Junto al drama social y al thriller, la película empieza a interpelar algunos aspectos incómodos, que la convierten además en un ejemplar de cine político: cuestiones que tienen que ver con la culpa, la omisión, el castigo, la expiación, las heridas abiertas, la dignidad y los sentimientos potencialmente explosivos comprimidos en ese aparente orden social.

No sólo queda mucho por hablar a la salida del cine, sino que la propia estructura de la película potencia varios momentos y vueltas de tuerca memorables. Hay secuencias de fuerte suspenso. Una acción sencilla como ser un corte de pelo gana de pronto una expresividad y una densidad de significaciones imposible de describir. La escena en que Celina sale a correr desesperada por los cerros alrededor de Lima en la noche, aparte de la belleza plástica y de la catarsis, es expresiva de la confrontación entre su trauma desgarrador y la indiferencia de la ciudad inmensa (esa misma ciudad que recorremos varias veces de día y de cerca, desde el taxi). El dicho de Milton sobre la manera en que extraña la adrenalina, el miedo y la guerra pronto se reinterpreta de manera inesperada en la etapa siguiente de las acciones de Magallanes. Y cuando tendíamos a ubicar a éste en una posición ética más o menos cómoda de “antihéroe heroico” —un subordinado que tomó consciencia de las villanías de las que fue cómplice y que pretende redimirse, asumiendo el riesgo de enfrentarse a gente poderosa— nos enteraremos de cosas que implicarán algo más entreverado y discutible.

En lo anecdótico, ocurren muchas cosas, pero cuando llega el final del film nada es demasiado distinto a cómo estaba al inicio. Pero para nosotros sí, no sólo por lo que aprendimos, pensamos y sentimos, sino además por la curiosísima culminación, que consiste en un minuto entero de puteada en quechua, sin traducción. Para la mayoría de los espectadores que no habla ese idioma, su contenido es el idioma mismo, toda la cultura que representa, la expresión del rostro que lo emite y el silencio a su alrededor. Parecería que en español sólo cabe la actitud de humillante sumisión, pero en el idioma nativo aflora la indignación, el odio, el repudio a la injusticia. La potencia de ese momento vale como un showdown.

Hay muchas cosas que no se definen y quedan abiertas a especulación. ¿Será que Magallanes desde el inicio tenía las intenciones altruistas que va a mostrar luego, o cambia de idea según el desarrollo de los eventos? ¿Los hombres que invaden la peluquería eran chorros nomás o fueron enviados por Rivero? ¿Celina denunció a Magallanes? ¿La decisión final de Rivero ya estaba tomada o de alguna manera es algo que asume la humildad de aprender de Celina? Dejar picando estas preguntas sobre cuestiones puntuales, y muchas más sobre el “qué hacer” en situaciones como ésta, es parte de la fuerza removedora de esta película intensa.

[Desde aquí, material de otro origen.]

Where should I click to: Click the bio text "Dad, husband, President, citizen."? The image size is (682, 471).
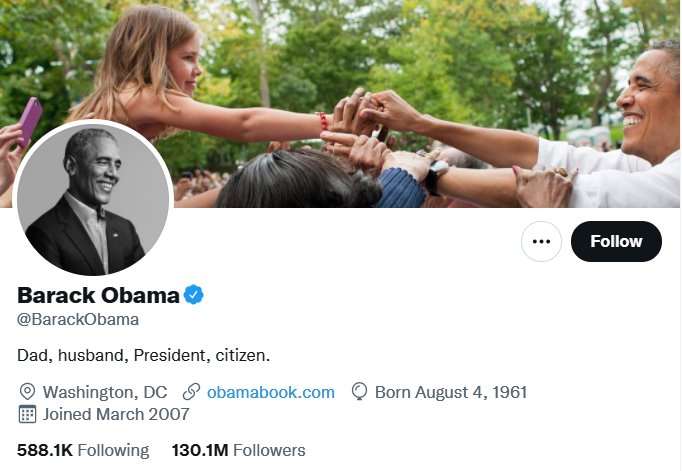(144, 355)
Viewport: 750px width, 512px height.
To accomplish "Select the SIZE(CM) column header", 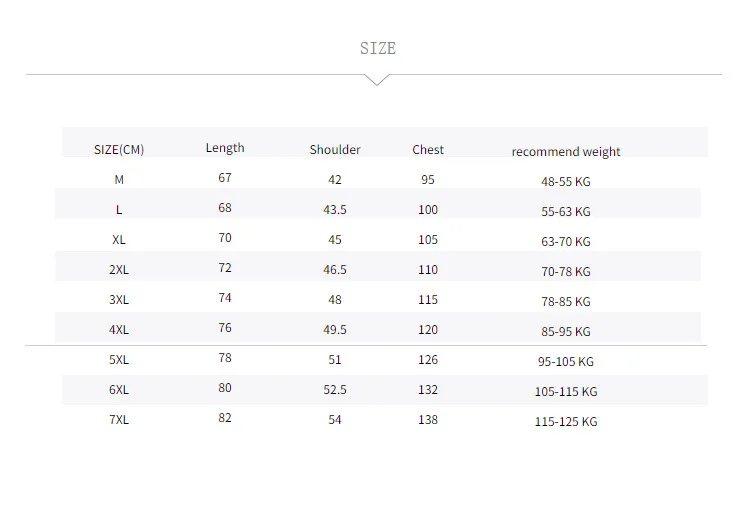I will pyautogui.click(x=119, y=150).
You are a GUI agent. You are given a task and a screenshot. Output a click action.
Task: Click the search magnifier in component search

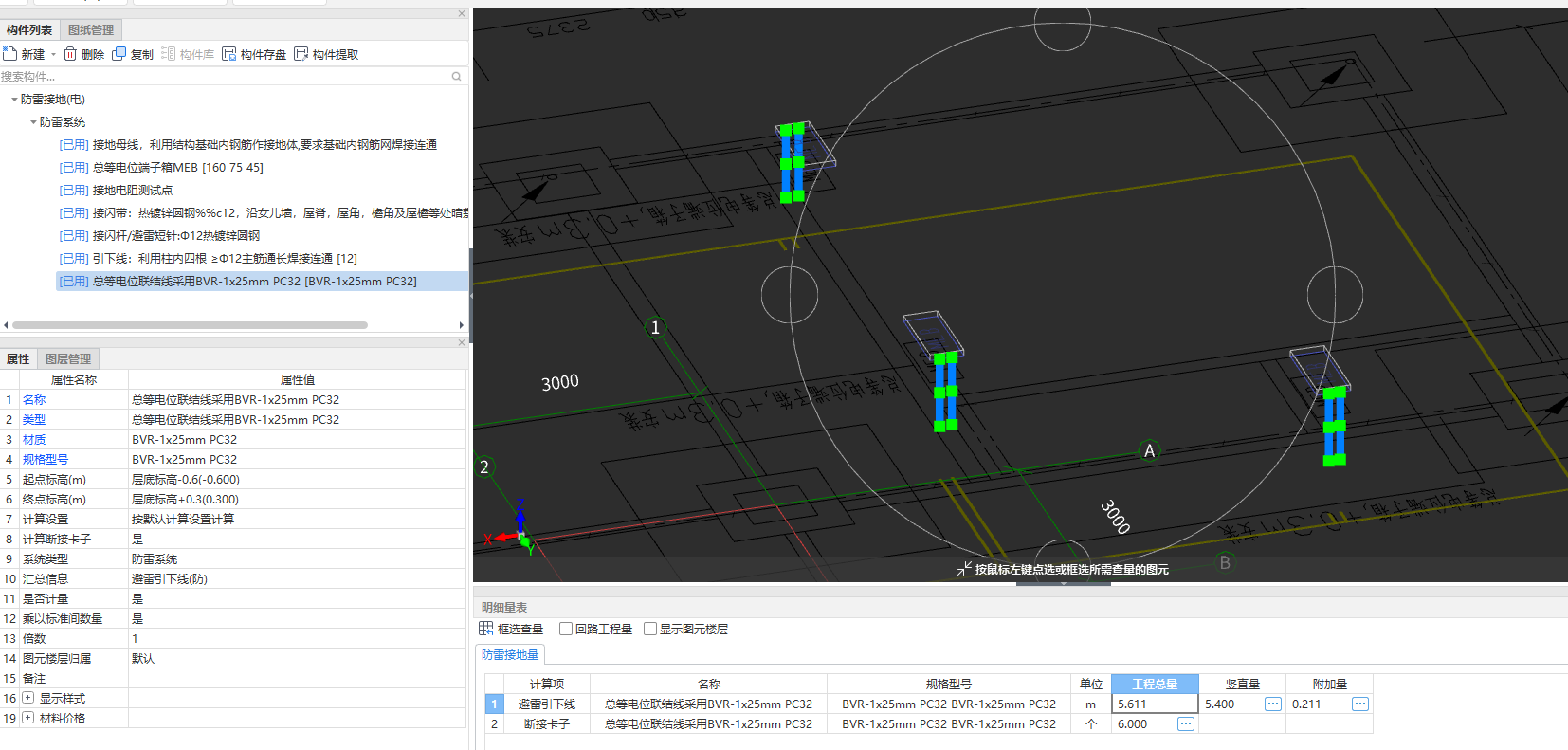456,77

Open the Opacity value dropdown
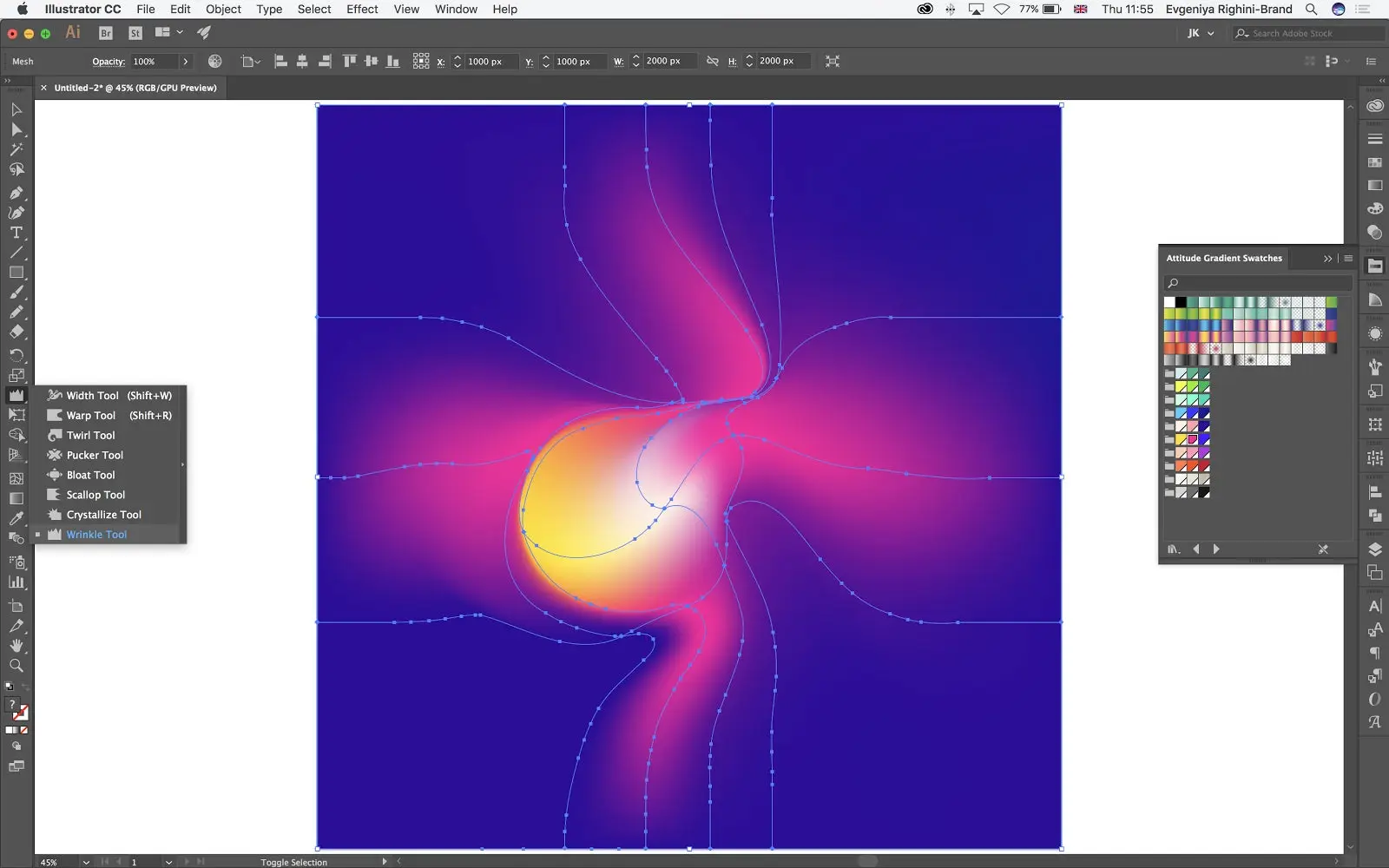[186, 61]
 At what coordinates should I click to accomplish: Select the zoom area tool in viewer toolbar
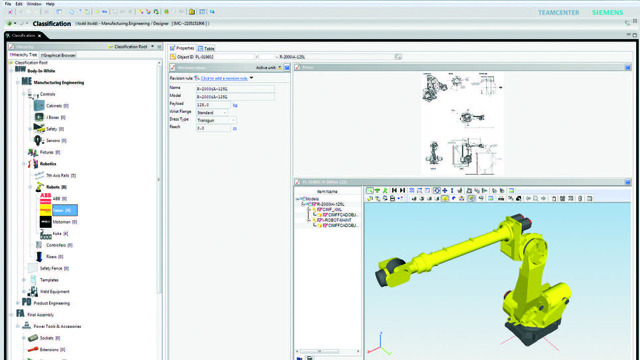point(369,191)
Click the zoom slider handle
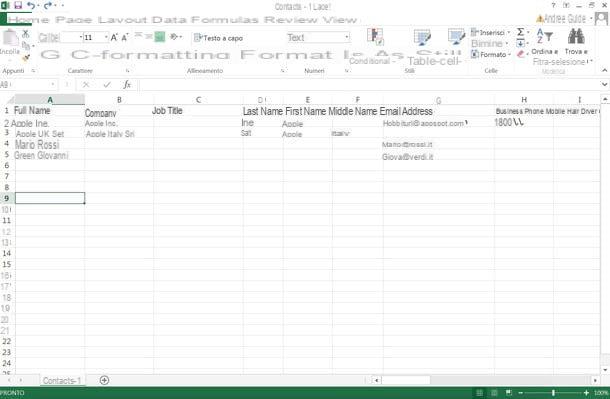This screenshot has width=610, height=399. [x=553, y=393]
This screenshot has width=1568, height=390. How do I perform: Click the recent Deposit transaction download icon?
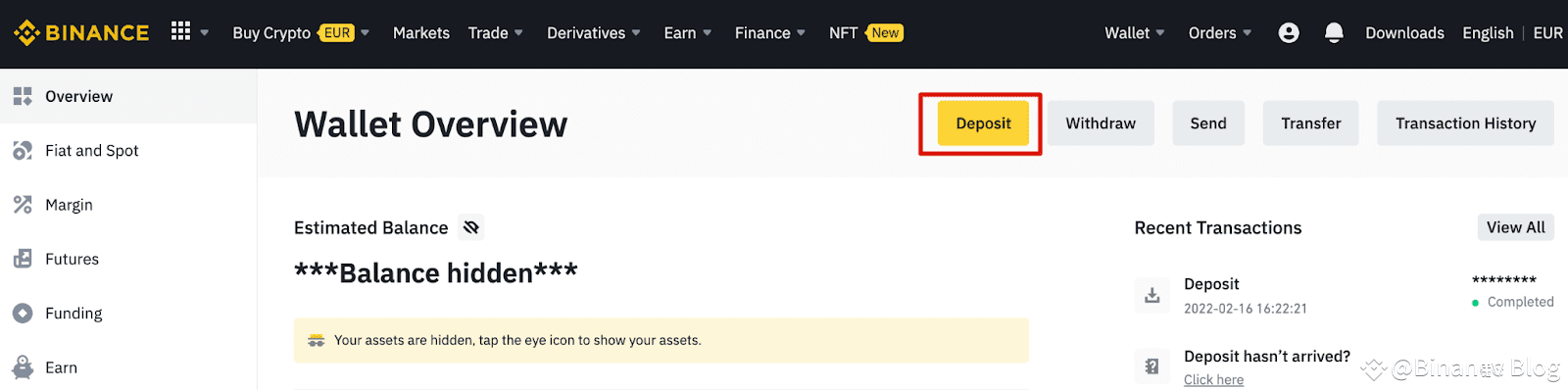tap(1152, 295)
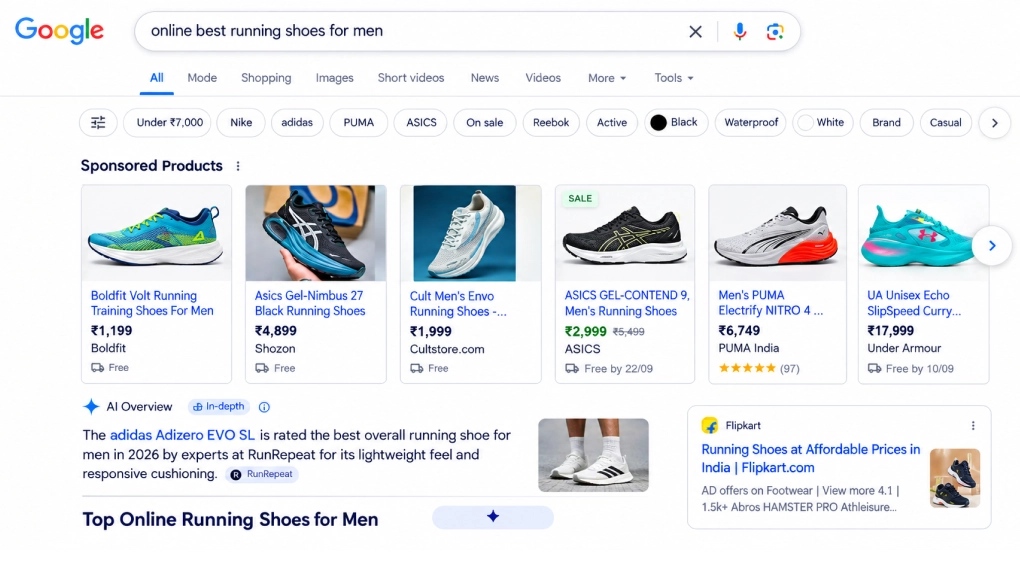Go to the Google logo homepage
1020x561 pixels.
[59, 30]
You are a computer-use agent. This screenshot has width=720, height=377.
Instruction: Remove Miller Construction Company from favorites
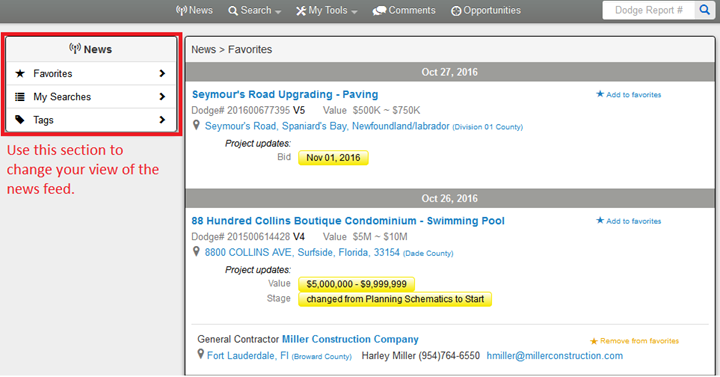(x=634, y=341)
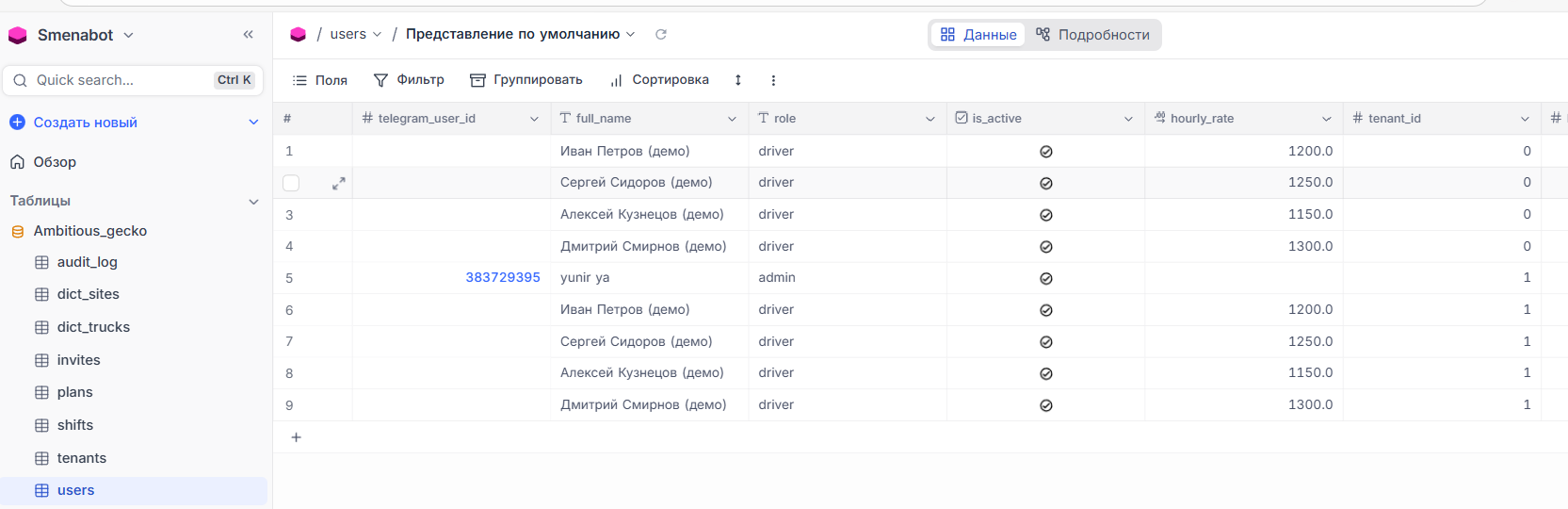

Magallanes”, dirigida por Salvador del Solar. Basada en relato de Alonso Cueto. Con Damián Alcázar, Magaly Solier, Federico Luppi. Perú, 2015.

Cinemateca 18

Guilherme de Alencar Pinto (La Diaria, 12/09/2016)

2 comentarios sobre ““Magallanes” (Guilherme de Alencar Pinto)”

  1. “Dinero, plata, en la cabeza de ustedes sólo dinero, sólo dinero. ¿Dándome esto ustedes van a curarme de todo lo que me han hecho? A mi padre, a mi madre ¿Van a hacerlos vivir con este dinero?. Desde el inicio, ustedes han hecho lo que les ha dado la gana con mi persona”“Mis derechos los han pisoteado. ¿Para qué estoy aquí? ¿ah? ¿Para qué estoy aquí? ¿Hasta cuándo voy a esperar? Están pisoteando mis derechos. Ya no siento miedo de ustedes, ni de ti, ni de él, ni de nadie”…….traducción del monólogo en quechua ….encontrado en la web.